▸ **TASK PROMPT**
Please write out all the entries exactly, without the pictures.

▸ **PROVIDED INFORMATION**

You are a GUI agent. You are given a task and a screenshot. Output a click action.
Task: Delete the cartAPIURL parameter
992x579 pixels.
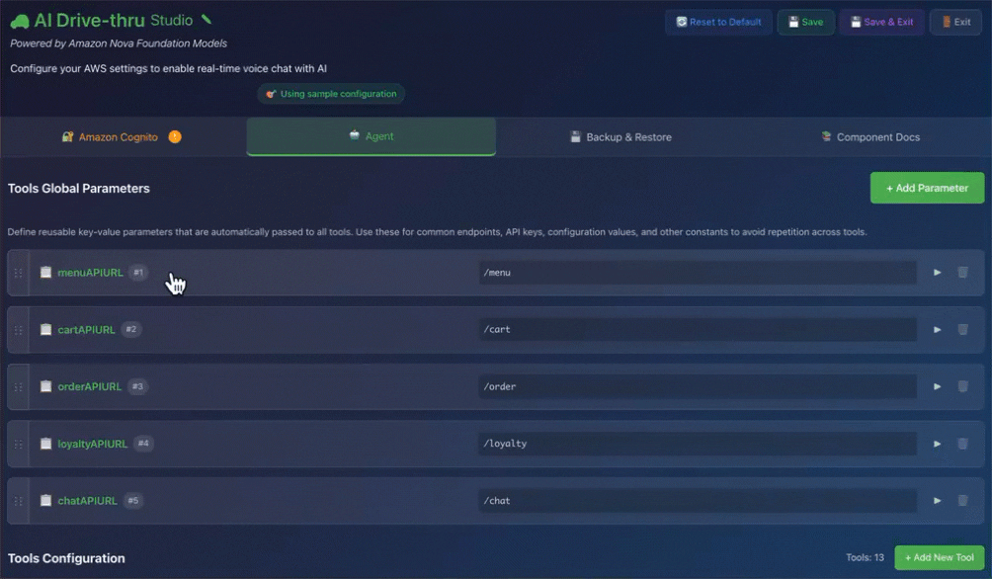(963, 329)
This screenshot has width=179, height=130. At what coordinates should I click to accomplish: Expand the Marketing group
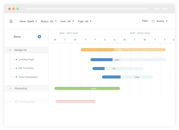pyautogui.click(x=10, y=88)
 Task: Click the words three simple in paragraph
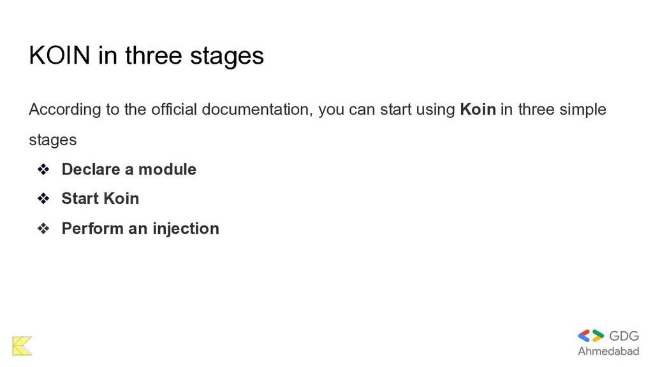coord(562,110)
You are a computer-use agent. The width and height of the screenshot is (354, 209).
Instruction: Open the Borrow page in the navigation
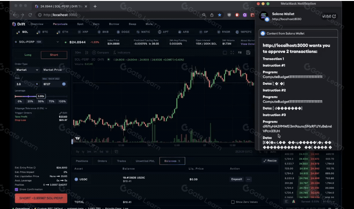(114, 23)
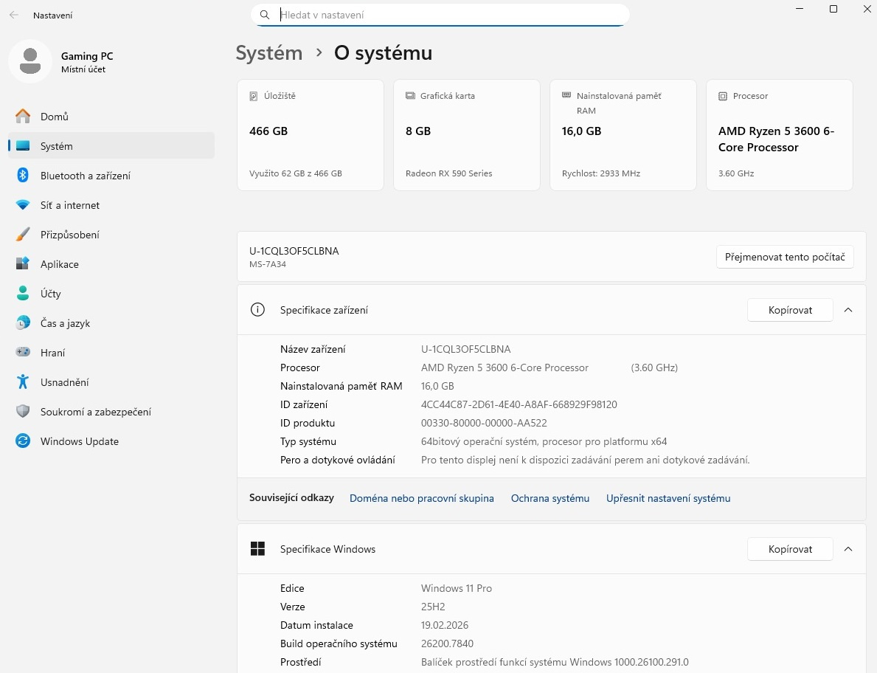Image resolution: width=877 pixels, height=673 pixels.
Task: Open Účty settings via its icon
Action: pos(23,293)
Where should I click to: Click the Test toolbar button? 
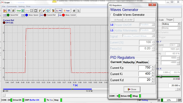[x=67, y=11]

▸ **FINAL ANSWER**
You are a GUI agent. You are given a task and a screenshot. Output a click action.
Task: Delete the cartAPIURL parameter
992x579 pixels.
(963, 329)
This screenshot has width=179, height=130. At what coordinates should I click to accomplish: Expand the Marketing group
pyautogui.click(x=10, y=88)
 Task: Click the words three simple in paragraph
coord(562,110)
You are a computer-use agent. The width and height of the screenshot is (354, 209).
Instruction: Open the Borrow page in the navigation
(114, 23)
Image resolution: width=877 pixels, height=673 pixels.
Task: Open Účty settings via its icon
Action: pos(23,293)
Where should I click to: Click the Test toolbar button? 
[x=67, y=11]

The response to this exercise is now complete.